Title: British Museum Catalogue of Printed Books
Publisher: Trustees of the British Museum. William Clowes, London
Publication Date: 1881-1900
Binding: Contemporary buckram binding
Condition: Good
Each volume 30 x 35 cm, covering authors A to Z (in thirty-five volumes), along with six volumes of supplements to the main catalogue.
Contemporary buckram binding with gilt lettering on spine.
In the first volume the text is detached from the spine and front cover. Title page is brittle, with splits and minor losses. Further minor defects with brittle paper occur at the front and back of several volumes. Ink stamps from Royal Colonial Institute Library and "Withdrawn from the RCS Library 1981" on front free endpapers. Provenance: sold by the Royal Commnwealth Society to myself in 1981 by the first woman librarian, Terry Barringer at their premises 25, Northumberland Avenue, London.
This was the first iteration of the complete British Museum catalogue implementing Antonio Panizzi's 91 Rules, promulgated in 1841, for standardizing the cataloguing of printed books.

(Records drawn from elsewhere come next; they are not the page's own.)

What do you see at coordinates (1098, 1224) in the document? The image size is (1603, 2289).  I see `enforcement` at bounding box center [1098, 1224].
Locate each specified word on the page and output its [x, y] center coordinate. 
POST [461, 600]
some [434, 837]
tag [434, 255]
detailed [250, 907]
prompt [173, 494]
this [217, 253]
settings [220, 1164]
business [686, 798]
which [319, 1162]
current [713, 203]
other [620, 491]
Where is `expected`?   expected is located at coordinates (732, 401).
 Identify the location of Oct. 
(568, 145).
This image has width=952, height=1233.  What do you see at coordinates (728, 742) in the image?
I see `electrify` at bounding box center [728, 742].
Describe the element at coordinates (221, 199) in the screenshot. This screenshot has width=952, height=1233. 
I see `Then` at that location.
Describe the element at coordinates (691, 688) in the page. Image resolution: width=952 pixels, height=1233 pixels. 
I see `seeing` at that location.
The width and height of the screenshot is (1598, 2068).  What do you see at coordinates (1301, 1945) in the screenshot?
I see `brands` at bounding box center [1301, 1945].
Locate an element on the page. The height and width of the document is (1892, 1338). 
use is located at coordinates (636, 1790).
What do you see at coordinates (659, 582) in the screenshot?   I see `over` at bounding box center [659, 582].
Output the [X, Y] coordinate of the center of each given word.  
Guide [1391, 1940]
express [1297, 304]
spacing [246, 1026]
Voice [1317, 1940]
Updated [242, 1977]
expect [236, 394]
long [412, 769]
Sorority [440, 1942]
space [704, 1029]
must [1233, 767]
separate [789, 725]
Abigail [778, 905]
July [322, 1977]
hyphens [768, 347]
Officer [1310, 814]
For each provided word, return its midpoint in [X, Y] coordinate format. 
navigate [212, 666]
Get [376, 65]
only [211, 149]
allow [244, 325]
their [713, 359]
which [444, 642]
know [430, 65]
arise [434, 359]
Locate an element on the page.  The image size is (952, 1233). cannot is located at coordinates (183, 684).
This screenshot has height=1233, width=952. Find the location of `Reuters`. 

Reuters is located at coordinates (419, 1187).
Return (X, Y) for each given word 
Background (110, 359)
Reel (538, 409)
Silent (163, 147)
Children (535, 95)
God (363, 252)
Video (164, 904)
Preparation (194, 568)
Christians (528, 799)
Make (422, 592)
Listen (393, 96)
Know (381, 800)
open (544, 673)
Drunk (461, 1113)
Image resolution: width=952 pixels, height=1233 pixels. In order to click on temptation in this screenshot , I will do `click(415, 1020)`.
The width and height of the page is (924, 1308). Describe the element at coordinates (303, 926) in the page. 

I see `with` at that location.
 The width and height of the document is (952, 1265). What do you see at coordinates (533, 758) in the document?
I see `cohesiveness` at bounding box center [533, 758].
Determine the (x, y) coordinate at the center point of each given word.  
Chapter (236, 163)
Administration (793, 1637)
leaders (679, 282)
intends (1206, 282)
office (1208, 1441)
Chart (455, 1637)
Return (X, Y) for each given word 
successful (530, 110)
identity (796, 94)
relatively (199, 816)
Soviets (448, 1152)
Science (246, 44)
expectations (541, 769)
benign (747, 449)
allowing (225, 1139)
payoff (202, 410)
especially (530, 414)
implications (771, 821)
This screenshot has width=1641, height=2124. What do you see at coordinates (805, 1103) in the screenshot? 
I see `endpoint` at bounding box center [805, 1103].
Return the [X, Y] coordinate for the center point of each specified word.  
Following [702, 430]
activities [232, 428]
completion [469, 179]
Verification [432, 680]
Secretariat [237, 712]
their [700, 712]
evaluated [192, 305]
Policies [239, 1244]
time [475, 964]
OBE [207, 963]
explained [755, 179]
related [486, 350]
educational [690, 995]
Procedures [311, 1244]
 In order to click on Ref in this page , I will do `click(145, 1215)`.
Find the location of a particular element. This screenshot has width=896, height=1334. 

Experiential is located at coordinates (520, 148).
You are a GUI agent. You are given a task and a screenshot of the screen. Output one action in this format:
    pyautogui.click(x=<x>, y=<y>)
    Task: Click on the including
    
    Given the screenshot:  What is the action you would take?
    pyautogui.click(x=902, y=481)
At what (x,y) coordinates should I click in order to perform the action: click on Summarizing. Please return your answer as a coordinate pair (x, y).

Panizzi's rules were designed to allow a subject approach, based on the wording of the title page. But within such headings the sequences are where possible based on historical principles. Such familiar collective headings as:- ENGLAND, FRANCE, AMERICA; LONDON, ROME, PARIS; BIBLE, LITURGIES; GEORGE III, LOUIS XIV, PIUS IX, PERIODICAL PUBLICATIONS- represent the imposition of an historically understood order upon a considerable body of heterogeneous publications.
Originally the Colonial Society (formed in 1868), the name was changed to the Royal Colonial Institute in 1870 and then rechanged to that of the Royal Empire Society in 1928 and finally the Royal Commonwealth Society in 1958. It amassed a library on the British Empire, the Commonwealth and member countries (together with smaller collections on the empires of rival nations) and hosted streams of lecturers: one day Chief Buthelezi, another day Lee Kuan Yew, the next King Moshoeshoe II of Lesotho.
The Society may be seen from early on to have been progressive in its time towards diversity and equality. A female was first invited by The Royal Colonial Institute to read a research paper in 1894, and The Royal Colonial Institute was one of the first learned organisations to admit women as full Fellows, in 1922. The Society's first Asian member was Ji ju Sanjo, son of the Japanese prime minister Sanjo Sanetomi, in 1872; the first African member was Samuel Bannerman, of the Gold Coast, in 1879.
This reference work took 19 years to complete. This copy survived the Society's Northumberland Avenue headquarters and Library being devastatingly struck by a two-ton bomb on the night of 16th April 1941 during the Blitz. It also evaded the consequences of the Chairman Sir Alan Burns resignation in protest at the sale of RCS library books to supplement the Society's general income.